Será que Hollywood ainda nos sabe mostrar coisas diferentes? Bem,a verdade é que todos os dias temos novidades e filmes a surgir que nos mostram que existe criatividade, histórias dignas de serem contadas, e lufadas de ar fresco. No entanto, Inferno veio revelar uma realidade que tenho tentado evitar: há quem tenha muito medo de arriscar. Principalmente quando estão grandes estúdios, e grandes blockbusters, envolvidos.

 

 

Sei que isto não é regra – ou melhor, quero acreditar nisso. Mas ao assistir a Inferno, fiquei com a sensação que este não é um problema de agora.
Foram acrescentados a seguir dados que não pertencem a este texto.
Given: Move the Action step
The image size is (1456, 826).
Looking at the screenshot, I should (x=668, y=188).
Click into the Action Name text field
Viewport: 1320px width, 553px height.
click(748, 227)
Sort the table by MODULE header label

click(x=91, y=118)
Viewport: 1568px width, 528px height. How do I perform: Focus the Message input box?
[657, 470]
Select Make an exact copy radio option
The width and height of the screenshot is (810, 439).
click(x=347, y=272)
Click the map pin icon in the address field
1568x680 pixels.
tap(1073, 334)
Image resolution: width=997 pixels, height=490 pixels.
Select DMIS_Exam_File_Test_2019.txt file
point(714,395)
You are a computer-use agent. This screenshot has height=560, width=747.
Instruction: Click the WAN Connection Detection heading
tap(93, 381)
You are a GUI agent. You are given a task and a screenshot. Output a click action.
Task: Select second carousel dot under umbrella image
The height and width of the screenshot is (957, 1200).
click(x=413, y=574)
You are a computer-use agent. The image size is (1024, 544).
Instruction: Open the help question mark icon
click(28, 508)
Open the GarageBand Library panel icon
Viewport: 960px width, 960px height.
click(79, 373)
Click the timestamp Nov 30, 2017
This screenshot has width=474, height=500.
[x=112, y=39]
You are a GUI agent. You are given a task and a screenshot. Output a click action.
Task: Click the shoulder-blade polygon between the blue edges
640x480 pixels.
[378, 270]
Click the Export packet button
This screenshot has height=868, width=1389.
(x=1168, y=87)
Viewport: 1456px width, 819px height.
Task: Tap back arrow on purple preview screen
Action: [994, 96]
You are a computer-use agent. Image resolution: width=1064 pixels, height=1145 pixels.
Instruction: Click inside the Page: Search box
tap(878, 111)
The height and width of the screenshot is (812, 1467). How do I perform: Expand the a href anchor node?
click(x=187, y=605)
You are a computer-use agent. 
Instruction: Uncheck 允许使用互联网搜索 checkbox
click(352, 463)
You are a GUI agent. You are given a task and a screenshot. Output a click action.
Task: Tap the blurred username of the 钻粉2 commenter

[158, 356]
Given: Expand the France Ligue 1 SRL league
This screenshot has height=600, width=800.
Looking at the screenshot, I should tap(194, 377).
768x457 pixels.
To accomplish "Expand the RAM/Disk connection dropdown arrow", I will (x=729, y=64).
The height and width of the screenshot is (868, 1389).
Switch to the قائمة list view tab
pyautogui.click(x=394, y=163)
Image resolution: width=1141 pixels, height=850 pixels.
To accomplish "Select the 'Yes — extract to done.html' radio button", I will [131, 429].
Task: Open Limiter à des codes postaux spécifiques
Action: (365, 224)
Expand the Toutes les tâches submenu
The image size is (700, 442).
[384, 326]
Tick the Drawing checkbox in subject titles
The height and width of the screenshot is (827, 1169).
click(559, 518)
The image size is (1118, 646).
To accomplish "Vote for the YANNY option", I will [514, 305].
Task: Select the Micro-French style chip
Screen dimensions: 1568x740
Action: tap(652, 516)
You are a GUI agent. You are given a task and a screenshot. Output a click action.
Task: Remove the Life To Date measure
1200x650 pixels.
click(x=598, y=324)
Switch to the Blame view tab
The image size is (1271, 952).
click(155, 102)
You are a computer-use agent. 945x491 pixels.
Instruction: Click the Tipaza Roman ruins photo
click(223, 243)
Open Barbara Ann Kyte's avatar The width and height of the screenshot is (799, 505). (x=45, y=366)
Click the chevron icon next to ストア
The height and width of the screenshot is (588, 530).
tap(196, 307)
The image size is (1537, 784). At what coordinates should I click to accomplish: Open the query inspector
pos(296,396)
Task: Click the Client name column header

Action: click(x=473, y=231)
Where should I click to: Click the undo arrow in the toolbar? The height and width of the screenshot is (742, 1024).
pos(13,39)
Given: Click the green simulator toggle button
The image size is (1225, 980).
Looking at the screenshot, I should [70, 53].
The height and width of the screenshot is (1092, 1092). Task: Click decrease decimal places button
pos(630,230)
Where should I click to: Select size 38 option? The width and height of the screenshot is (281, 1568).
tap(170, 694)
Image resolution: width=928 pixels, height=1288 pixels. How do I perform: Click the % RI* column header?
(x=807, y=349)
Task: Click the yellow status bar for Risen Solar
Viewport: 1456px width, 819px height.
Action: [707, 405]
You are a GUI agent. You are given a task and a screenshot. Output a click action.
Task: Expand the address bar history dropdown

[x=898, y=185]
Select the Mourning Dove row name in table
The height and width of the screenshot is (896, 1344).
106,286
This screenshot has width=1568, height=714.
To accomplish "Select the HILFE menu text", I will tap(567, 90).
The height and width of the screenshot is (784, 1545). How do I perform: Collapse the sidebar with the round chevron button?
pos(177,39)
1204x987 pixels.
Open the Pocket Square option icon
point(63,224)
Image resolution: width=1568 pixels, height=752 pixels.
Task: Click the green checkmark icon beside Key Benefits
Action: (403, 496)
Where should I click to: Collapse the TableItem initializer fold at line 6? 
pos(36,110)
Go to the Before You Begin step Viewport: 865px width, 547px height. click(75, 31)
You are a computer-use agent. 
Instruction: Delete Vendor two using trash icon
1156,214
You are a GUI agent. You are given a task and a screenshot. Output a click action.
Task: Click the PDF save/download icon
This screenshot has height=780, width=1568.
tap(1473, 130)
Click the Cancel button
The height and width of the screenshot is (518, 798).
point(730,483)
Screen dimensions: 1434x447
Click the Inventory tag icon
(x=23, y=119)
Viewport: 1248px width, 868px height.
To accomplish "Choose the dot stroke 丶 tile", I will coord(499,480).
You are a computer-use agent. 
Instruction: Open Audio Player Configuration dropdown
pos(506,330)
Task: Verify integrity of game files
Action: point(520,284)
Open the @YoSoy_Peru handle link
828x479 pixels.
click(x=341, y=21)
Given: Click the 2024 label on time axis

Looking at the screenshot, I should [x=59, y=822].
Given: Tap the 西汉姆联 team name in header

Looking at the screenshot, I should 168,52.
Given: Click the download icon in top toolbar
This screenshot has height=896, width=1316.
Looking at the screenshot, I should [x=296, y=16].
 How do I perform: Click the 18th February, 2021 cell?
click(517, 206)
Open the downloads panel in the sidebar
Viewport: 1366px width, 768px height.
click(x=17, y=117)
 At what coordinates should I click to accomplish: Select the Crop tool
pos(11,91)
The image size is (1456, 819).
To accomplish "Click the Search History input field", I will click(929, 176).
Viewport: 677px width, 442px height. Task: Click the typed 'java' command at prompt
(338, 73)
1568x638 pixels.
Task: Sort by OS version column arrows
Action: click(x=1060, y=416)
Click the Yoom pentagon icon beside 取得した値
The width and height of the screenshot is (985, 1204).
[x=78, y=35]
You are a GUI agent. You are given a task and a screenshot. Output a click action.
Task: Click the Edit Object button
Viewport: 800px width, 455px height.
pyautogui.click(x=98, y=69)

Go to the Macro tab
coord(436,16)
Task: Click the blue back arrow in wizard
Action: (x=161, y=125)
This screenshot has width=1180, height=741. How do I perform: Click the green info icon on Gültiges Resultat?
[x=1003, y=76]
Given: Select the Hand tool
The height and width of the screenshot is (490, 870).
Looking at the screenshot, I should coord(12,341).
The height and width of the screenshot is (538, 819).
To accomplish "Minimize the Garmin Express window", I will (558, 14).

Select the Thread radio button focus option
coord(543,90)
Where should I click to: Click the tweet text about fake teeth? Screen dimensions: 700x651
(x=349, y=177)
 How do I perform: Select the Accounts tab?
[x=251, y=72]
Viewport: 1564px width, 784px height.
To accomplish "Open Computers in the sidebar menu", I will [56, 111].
Aliás, é a confirmação daquilo que assistimos em Esquadrão Suicída: como uma grande história, repleta de bons atores, que nos deixa devastados porque não pode fugir do status quo.

 

No particular caso de Inferno, fiquei triste porque a produção parecia a nossa seleção de futebol: em equipa que achamos que ganha, ninguém mexe! Em vez de tentarem um ângulo diferente, foram fazer precisamente o que já tinha sido feito, e teve sucesso – mesmo quando o livro pedia algo diferente.

 

E não houve bons atores que o salvassem. Até porque o ritmo não é equilibrado, perdemo-nos na ação, e chegamos a meio com a certeza de que sabemos como vai acabar, e a desejar que acabe.

 

Ron, vá lá. Reconheço o esforço, mas sabes fazer melhor.